Technology readiness
Developed at NASA, technology readiness levels (TRLs) are a method for estimating the maturity of technologies during the acquisition phase of a program. TRLs are based on a scale from 1 to 9, 9 being the most mature technology. Stoerring said the Applause project, depending on the use case, is between 5 and 7.
“The developments, ongoing here, are not basic research, but they are oriented towards products,” said Stoerring. “There are several risks in this work, therefore it is difficult to say how far from commercialization the use cases will be.” He, however, noted that the flexible patch for cardiac monitoring “could come close to commercialization,” while the miniaturized invasive cardiac sensors “would probably need a lot of medical testing, and that takes time.” The optical humidity measurement modules will also need “a lot of testing afterwards”. And, because “the mobile market goes so fast, the 3D integrated ambient light sensor for mobile and wearable applications, shouldn’t be too long from commercialization.”
Testing & measuring
Because there is no technology without measurements, no quality without testing, RoodMicrotec GmbH will lead the “Testing, Reliability, Failure Analysis & Metrology” work package. And while KLA Tencor will supply inspection metrology equipment, EV Group will work on wafer-to-wafer bonding “so when we have two wafers, they can put them very well-aligned on top of each other.”
Now and after
During the first six months of the project, the consortium members are defining the specifications and requirements. “The use cases have up to 14 partners,” said Stoerring. “They need to define what is needed from each partner and provide advanced draft specifications. Several suppliers know in which direction they are going, and are already working on feasibility. The use case work is starting now.”

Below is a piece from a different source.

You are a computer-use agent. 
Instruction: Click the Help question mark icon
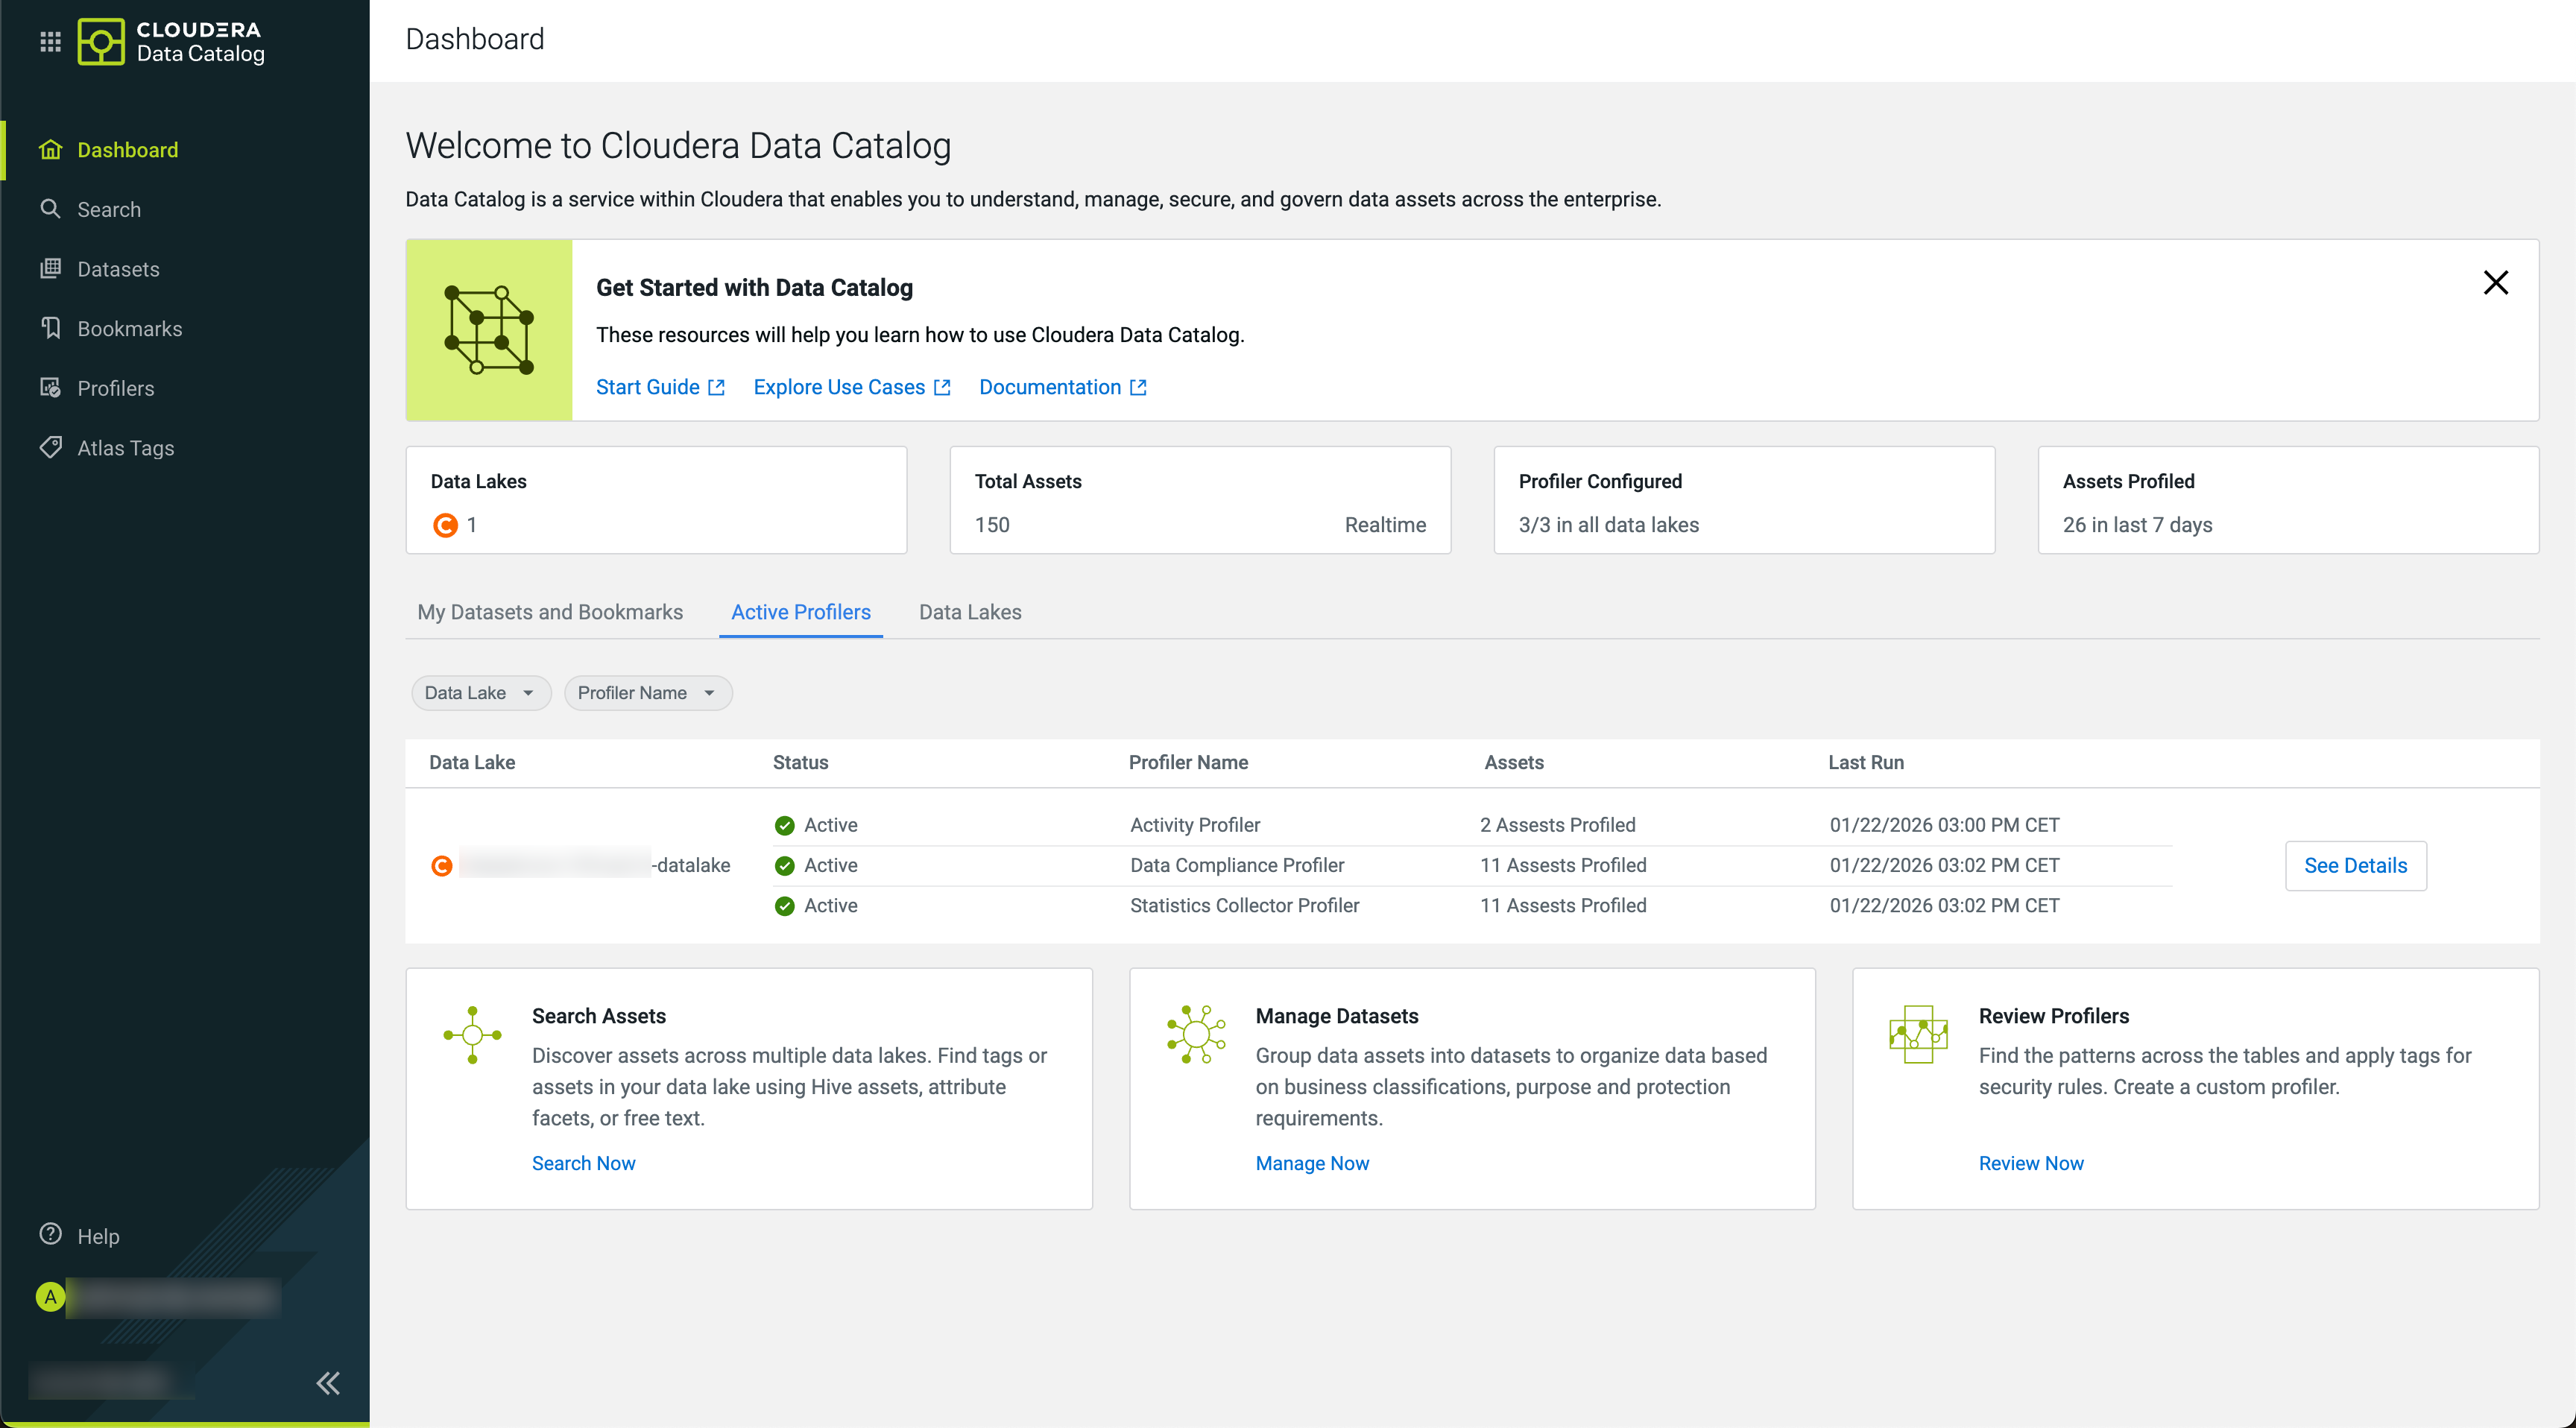pyautogui.click(x=50, y=1234)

Once the three-year project is finalized, Stoerring said “the use case partners will potentially have a demonstrator/prototype using cutting-edge innovative technology that will be commercialized.” The other industry partners, including many semiconductor suppliers, will have developed technology enabling the use cases (e.g. process equipment, materials, process control equipment). “This technology will also be commercialized.”
Finally, RTOs will have developed new methods and processes. Educated students and PhDs will then be able to “bring this new knowledge to the industry.”